Dava, muris muvazaası hukuksal nedenine dayalı tapu iptali ve tescil davasıdır. Taşınmazın çıplak mülkiyetinin satın alınması hayatın olağan akışına uygun düşmediği gibi, taşınmazı satan kimsenin edindiği para ile kredi kartı borçlarını, varsa başka borçlarını ödememiş olması, temlikten kısa bir süre sonrası ihtiyaç kredisi alması ve ardından ölmesine rağmen terekeden para çıkmaması hususları değerlendirildiğinde, temlikin bedelsiz, mirasçılardan mal kaçırma ve muvazaalı olduğu sonucuna varılmaktadır. Akitte gösterilen bedel ile saptanan gerçek bedel arasındaki aşırı oransızlık muvazaayı kanıtlayan diğer bir olgudur. Hal böyle olunca; davanın kabulüne karar verilmesi gerekir.

DAVA: Yanlar arasında görülen tapu iptali ve tescil davası sonunda, yerel mahkemece davanın, reddine ilişkin olarak verilen karar davacılar tarafından yasal süre içerisinde temyiz edilmiş olmakla dosya incelendi, Tetkik Hakimi Şükrü Hanlı Baydın ‘ın raporu okundu, açıklamaları dinlendi, gereği görüşülüp düşünüldü:

KARAR: Dava, muris muvazaası hukuksal nedenine dayalı tapu iptali ve tescil davasıdır. Mahkemece, ispatlanamadığı gerekçesiyle davanın reddine karar verilmiştir.

Dosya içeriği ve toplanan delillerden; miras bırakanın, 21.04.1942 tarihinde doğduğu ve 17.01.2012 tarihinde öldüğü, mirasçı olarak davacı kardeşlerini bıraktığı, başka mirasçısının bulunmadığı, çekişme konusu 1 nolu bağımsız bölüm miras bırakan adına kayıtlıyken intifa hakkını üzerinde bırakarak çıplak mülkiyetini 13.10.2010 tarihinde 17 yaşında olan davalı Dursun’a temlik ettiği, miras bırakanın ölünceye kadar çekişme konusu bağımsız bölümde oturduğu, miras bırakanın temlikten 1,5 ay sonra 29.11.2010 tarihinde bireysel kredi kullandığı, ölümünden sonra 14.04.2011 tarihinde kredi borçları nedeniyle miras bırakana ödeme emri tebliğ edildiği, davalının miras bırakanın köylüsü ve uzaktan akrabası olduğu, her ne kadar davalı temlik tarihinden 2 gün önce 11.10.2010 tarihinde banka kredisi alarak satış bedelini ödediğini savunmuş ise de, gerçekten kredinin alındığı, ancak miras bırakanın kredi borcuna kefil yapıldığı, alınan kredinin 7.000 TL’sinin araç bedeli olarak Yapı Kredi Bankası Pursaklar şubesine gönderildiği anlaşılmaktadır.

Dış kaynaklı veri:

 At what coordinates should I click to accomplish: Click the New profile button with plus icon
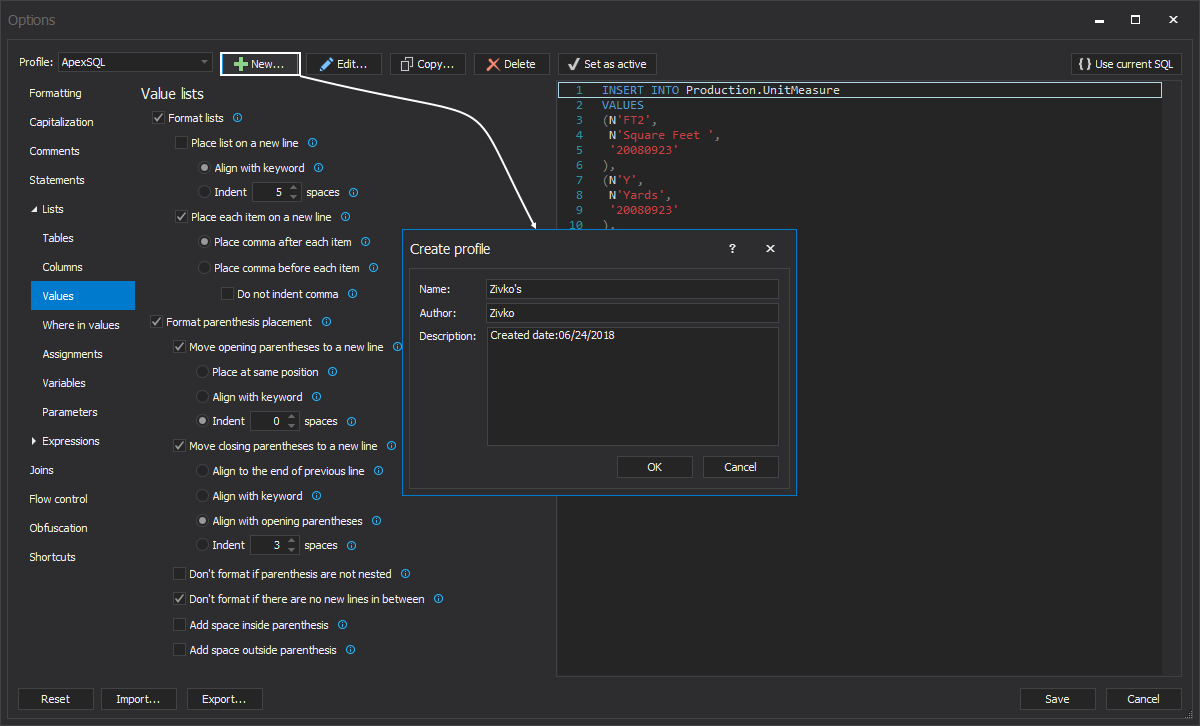[x=260, y=64]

Bilindiği üzere; uygulamada ve öğretide “muris muvazaası” olarak tanımlanan muvazaa, niteliği itibariyle nisbi ( mevsuf-vasıflı ) muvazaa türü dür. Söz konusu Muvazaada miras bırakan gerçekten sözleşme yapmak ve tapulu taşınmazını devretmek istemektedir. Ancak mirasçısını miras hakkından yoksun bırakmak için esas amacını gizleyerek, gerçekte bağışlamak istediği tapulu taşınmazını, tapuda yaptığı resmi sözleşmede iradesini satış veya ölünceye kadar bakma sözleşmesi doğrultusunda açıklamak suretiyle devretmektedir.

Bu durumda, yerleşmiş Yargıtay İçtihatlarında ve l-4-1974 tarihli 1/2 sayılı İnançları Birleştirme Kararında açıklandığı üzere görünürdeki sözleşme tarafların gerçek iradelerine uymadığından, gizli bağış sözleşmesi de Medeni Kanunun 706., Borçlar Kanunun 237. ( Türk Borçlar Kanununun 288. ) ve Tapu Kanunun 26. maddelerinde öngörülen şekil koşullarından yoksun bulunduğundan, saklı pay sahibi olsun veya olmasın miras hakkı çiğnenen tüm mirasçılar dava açarak resmi sözleşmenin muvazaa nedeni ile geçersizliğinin tespitini ve buna dayanılarak oluşturulan tapu kaydının iptalini isteyebilirler.

Hemen belirtmek gerekir ki; bu tür uyuşmazlıkların sağlıklı, adil ve doğru bir çözüme ulaştırılabilmesi, davalıya yapılan temlikin gerçek yönünün diğer bir söyleyişle miras bırakanın asıl irade ve amacının duraksamaya yer bırakmayacak biçimde ortaya çıkarılmasına bağlıdır. Bir iç sorun olan ve gizlenen gerçek irade ve amacın tespiti ve aydınlığa kavuşturulması genellikle zor olduğundan bu yöndeki delillerin eksiksiz toplanılması yanında birlikte ve doğru şekilde değerlendirilmesi de büyük önem taşımaktadır. Bunun içinde ülke ve yörenin gelenek ve görenekleri, toplumsal eğilimleri, olayların olağan akışı, miras bırakanın sözleşmeyi yapmakta haklı ve makul bir nedeninin bulunup bulunmadığı, davalı yanın alış gücünün olup olmadığı, satış bedeli ile sözleşme tarihindeki gerçek değer arasındaki fark, taraflar ile miras bırakan arasındaki beşeri ilişki gibi olgulardan yararlanılmasında zorunluluk vardır.

Somut olaya yukarıdaki ilkeler uyarınca bakıldığında, taşınmazın çıplak mülkiyetinin satın alınması hayatın olağan akışına uygun düşmediği gibi, taşınmazı satan kimsenin edindiği para ile kredi kartı borçlarını, varsa başka borçlarını ödememiş olması, temlikten kısa bir süre sonrası ihtiyaç kredisi alması ve ardından ölmesine rağmen terekeden para çıkmaması hususları değerlendirildiğinde, temlikin bedelsiz, mirasçılardan mal kaçırma ve muvazaalı olduğu sonucuna varılmaktadır. Akitte gösterilen bedel ile saptanan gerçek bedel arasındaki aşırı oransızlık muvazaayı kanıtlayan diğer bir olgudur.

SONUÇ: Hal böyle olunca; davanın kabulüne karar verilmesi gerekirken,yanılgı değerlendirme ile yazılı şekilde davanın reddine karar verilmesi doğru değildir. Davacının, temyiz itirazları yerindedir. Kabulüyle hükmün açıklanan nedenlerden ötürü 6100 sayılı yasanın geçici 3. maddesi yollamasıyla HUMK 428. maddesi uyarınca BOZULMASINA, alınan peşin harcın temyiz edene geri verilmesine, 19.02.2013 tarihinde oybirliğiyle karar verildi.